Em São Francisco de Itabapoana as eleições 2020 também tomam conta dos bastidores, e surgem algumas especulações. Entre elas está um dos principais nomes a estar na disputa do Executivo, Renato Roxinho. Em sua página pessoal Roxinho fez postagem dizendo que não passa de especulação a informação aproximação com algum grupo político, e que com grupo decidirá o que fazer, e me adiantou que até o dia 04 anunciará seu posicionamento. Renato é filho de Manoel Roxinho, ex-vereador e ex-vice prefeito.

Pelo que senti vem candidatura própria. Roxinho, em 2016, pelo PMDB, fez 826 votos e não ganhou sua cadeira na Câmara Municipal por um voto, isso mesmo, apenas um voto, no critério desempate, pela idade. Em 2018 arrebentou de votos quando disputou, pelo PRTB, e foi o mais votado com 5.735 votos, mais que o dobro que o 2º mais votado na cidade, o deputado eleito João Peixoto, com 2.279 e Bruno Dauaire, também eleito, com 1.756.

Provavelmente em novo partido, Roxinho está mais cacifado para a disputa à Prefeitura em 2020, o que tentou em 2016, mas o MDB, ainda na ocasião PMDB, vetou através do hoje preso, ex-deputado estadual, Edson Albertassi.

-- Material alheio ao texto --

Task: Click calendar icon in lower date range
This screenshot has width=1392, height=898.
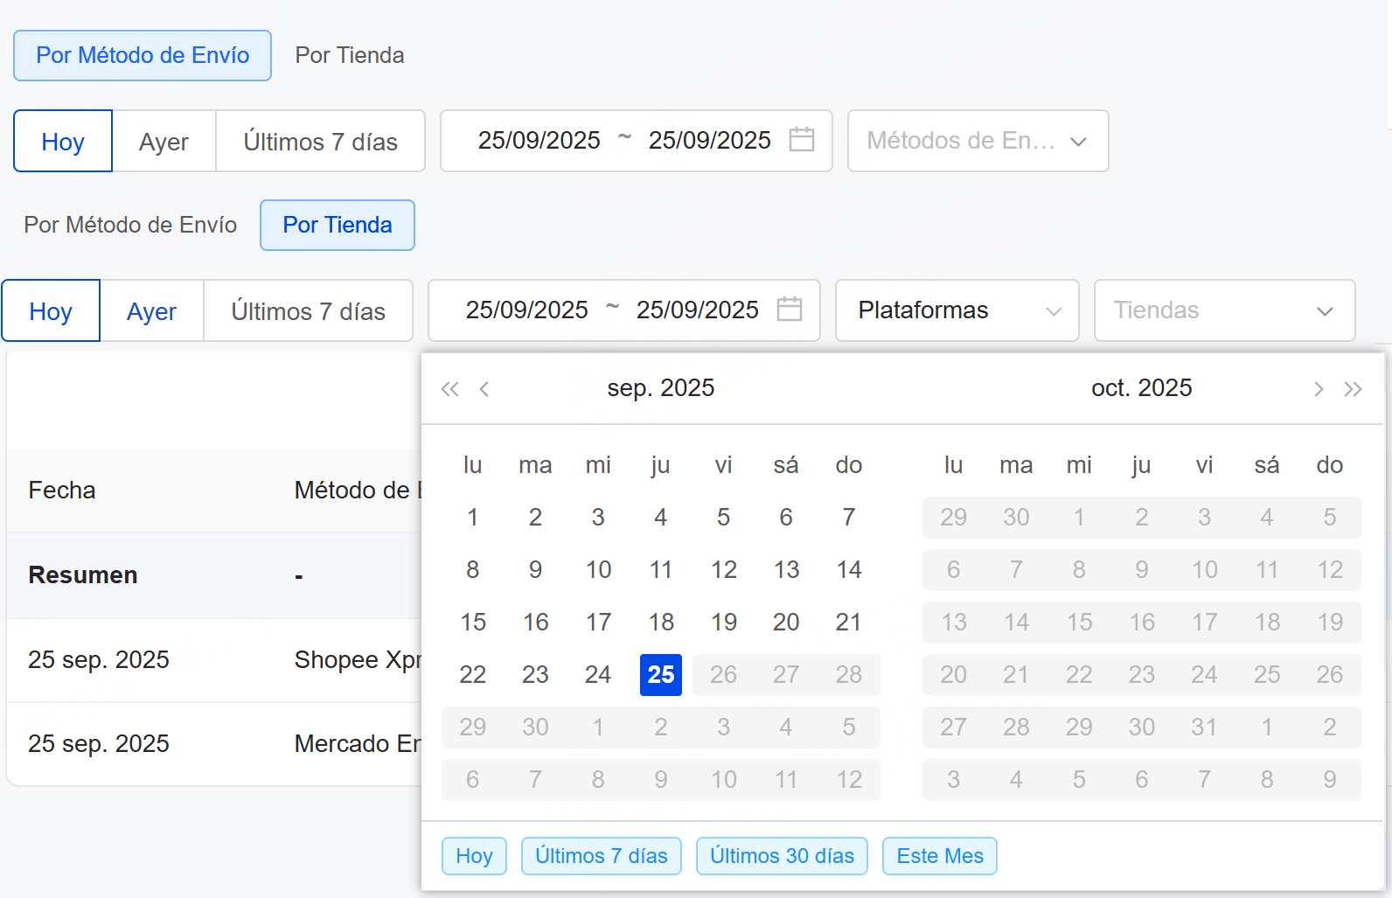Action: point(789,310)
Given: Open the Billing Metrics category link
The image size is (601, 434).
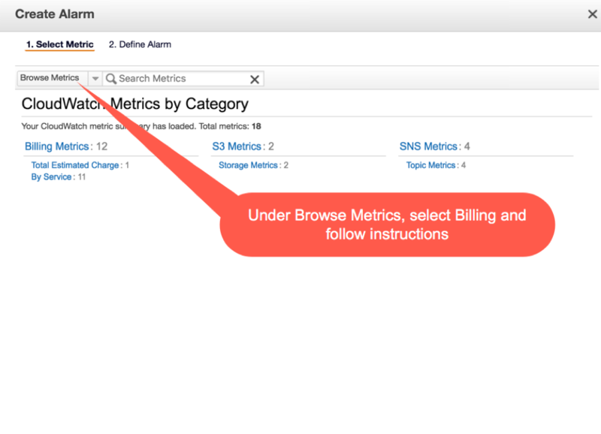Looking at the screenshot, I should tap(57, 146).
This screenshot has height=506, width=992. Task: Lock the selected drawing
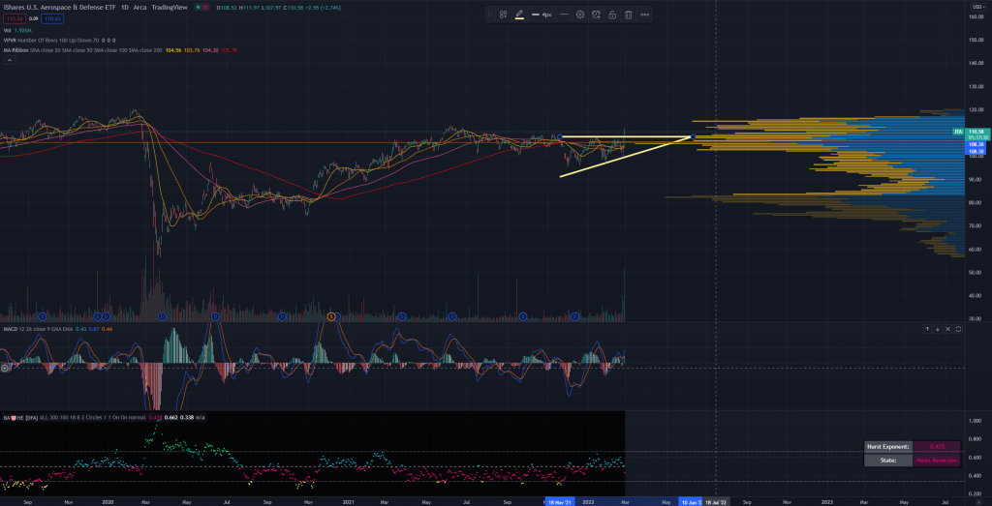612,15
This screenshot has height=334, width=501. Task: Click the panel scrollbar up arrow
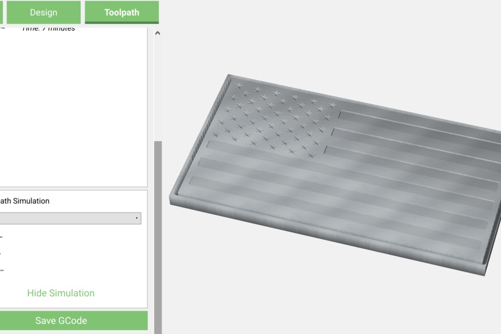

Vale destacar que em SFI, além de Renato Roxinho e a atual prefeita, Francimara Barbosa Lemos, nomes como do ex-vereador Marcelo Garcia e do ex-prefeito, Pedrinho Cherene são fortes e permanentemente colocados como pré-candidatos.

João Peixoto sem voltas

Na manhã desta segunda-feira (22), o deputado estadual João Peixoto (DC) bem a seu estilo, em entrevista concedida aos jornalistas Aluízio Abreu Barbosa e Arnaldo Neto, no Folha no Ar, confirmou sua aliança com o prefeito Rafael Diniz, em Campos, bem como com a prefeita de São João da Barra, Carla Machado (PP), visando as eleições 2020.

Ainda sobre o apoio à Rafael Diniz, João Peixoto foi direto quando disse que só não estará com o prefeito se ele não quiser. ‘Uma coisa eu garanto, eu ganho a eleição’, declarou sem a menor modéstia.

“Minha prioridade é caminhar com Rafael, a não ser que a gente não acerte, mas contra não vou ficar. De todos que vejo ai, seria ele (Rafael Diniz). O Caio (Vianna) já ajudei da vez passada. Wladimir já me chamou para conversar, mas não conversamos, foi apenas um encontro na escola no Farol. Rodrigo (Bacellar) sentou perto de mim na Alerj e disse que estão fazendo um bloco para 2020. Se eu der a palavra está dada e pronto. Disse que estou com conversa com Rafael, e depois podemos voltamos a conversar”. “Em São João da Barra minha prefeita (Carla Machado) está eleita”. Ao ser indagado da possibilidade de Carla não poder ser candidata, disse: “Aí a gente pensa”.